Also, while Pokemon contests are disliked or ignored by many (myself included), I recently tried one and unearthed what was essentially a second, entirely novel, turn-based battle system (in the form of appeals). Having the choice to play either of two very different styles of trainer to Pokemon interaction, is really a great thing. Sure, Unova has Pokemon Musicals, but these just don't bring the excitement of strategy-based move selection under a different disguise that Contests bring.
I hardly need to mention secret bases (and their downgrade that Sinnoh brought forth), the very intersting storyline (which climaxes with a near-apocalypse of either blazing heat or torrential storms, which can only be stopped by the player), or the fact that yes, *almost* everyone leiks mudkipz.

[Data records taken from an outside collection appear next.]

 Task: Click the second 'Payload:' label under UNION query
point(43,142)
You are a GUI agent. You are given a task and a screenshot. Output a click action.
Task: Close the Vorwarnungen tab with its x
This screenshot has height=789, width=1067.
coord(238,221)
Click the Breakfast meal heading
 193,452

Include in Gen III a remake of the games that started it all, and you have a recipe for success. The console games also deserve massive recognition. Orre is flat-out an exciting region. Everything is different. 3D Pokemon, constant double battles, snagging replacing capturing. Add to that a much-improved sequel to the already really good original Orre game, and it really doesn't get much better.
Ultimately Gen III was different, novel and "fresh". This turned off many players. Not me, it keeps me coming back to it. While Kanto is finally begininning to get stale, Hoenn (and Orre) for me are as fresh as ever. My Emerald lives in my DS and frequently gets booted into, as do the Emeralds of my cousins, and I'm certain many other people. There's something about Gen III that is just exciting, which I think really makes it the epitome of the Pokemon franchise to date.
I actually think Sinnoh is the most hated region. I always thought Hoenn was the most popular out of them all, though Kanto is my favorite region.
I think it is the cities and Pokemon that won people over to Hoenn, I mean I have seen so many love Mudkip.
Hoenn felt so tropical, it was like a island vacation whenever you played it :)
Like it's been said, it because it's become nostalgic. I also think a part of it is people warming up to it because Gen III was practically reboot for the series that took many of us Gen I and II fans by surprise. I compare it to Digimon Tamers that started out being hated by most of the fanbase to being adored and hailed as the best series by the fanbase once they got over the resistance of change and accepted it.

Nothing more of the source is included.